■ **What you are asked to do**
Only the lines from the one with "Where should I" through the end of the data below belong in the answer, restated word for word, pictures excluded.

(Records from a dataset)
============
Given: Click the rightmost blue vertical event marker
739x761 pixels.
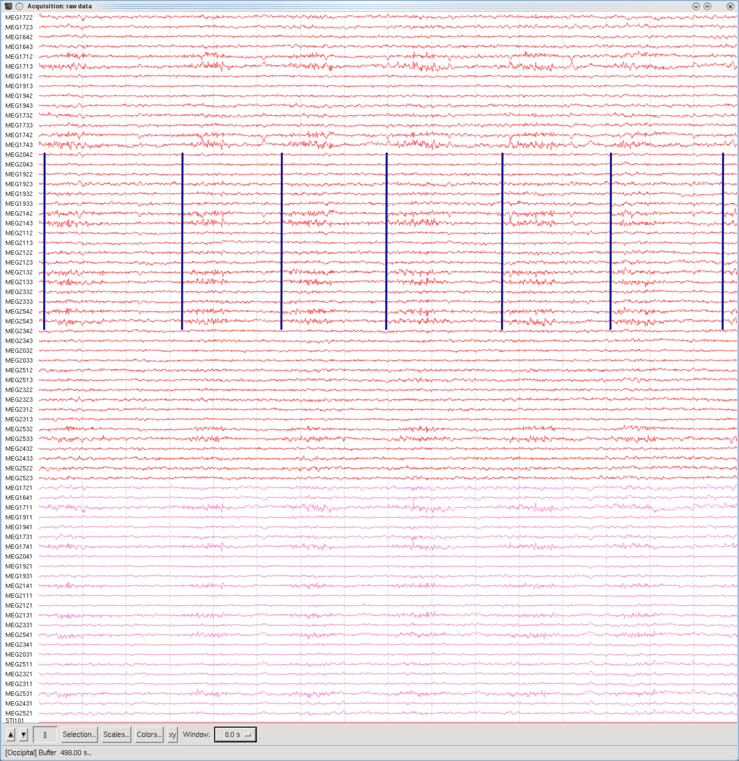Looking at the screenshot, I should pyautogui.click(x=723, y=241).
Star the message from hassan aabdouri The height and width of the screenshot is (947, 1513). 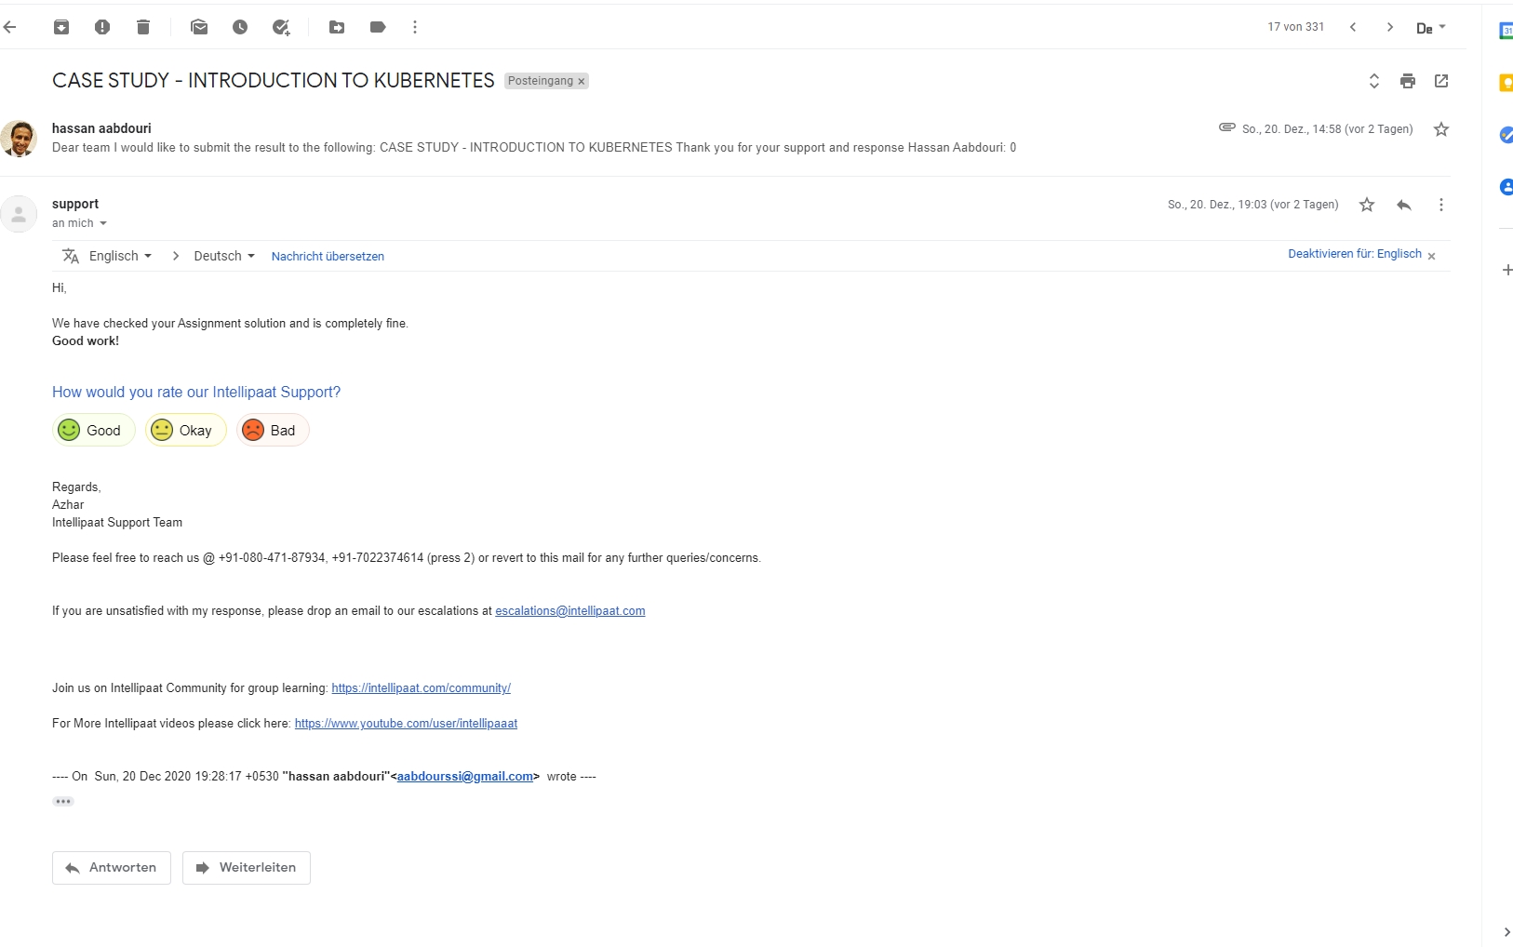click(x=1441, y=129)
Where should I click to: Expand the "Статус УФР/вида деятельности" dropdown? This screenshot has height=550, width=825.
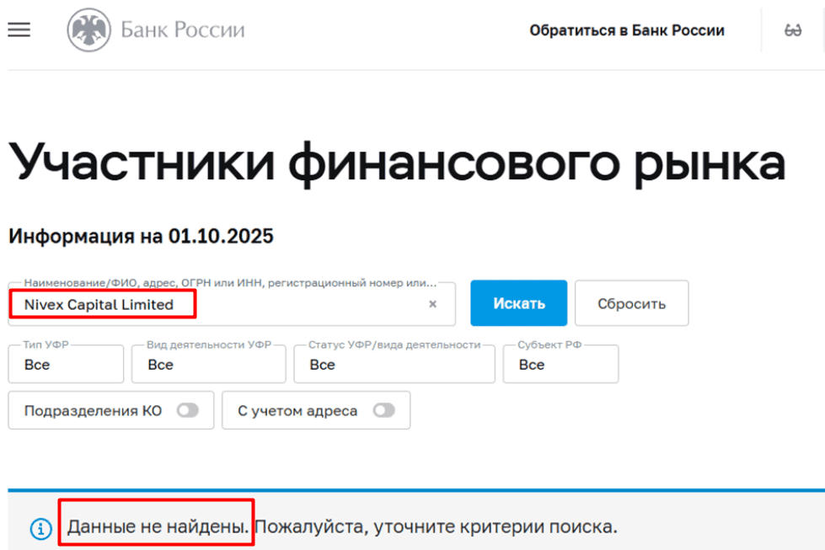tap(394, 364)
============
■ **Response below**
Where should I click to: Expand the "Статус УФР/вида деятельности" dropdown? This screenshot has height=550, width=825.
tap(394, 364)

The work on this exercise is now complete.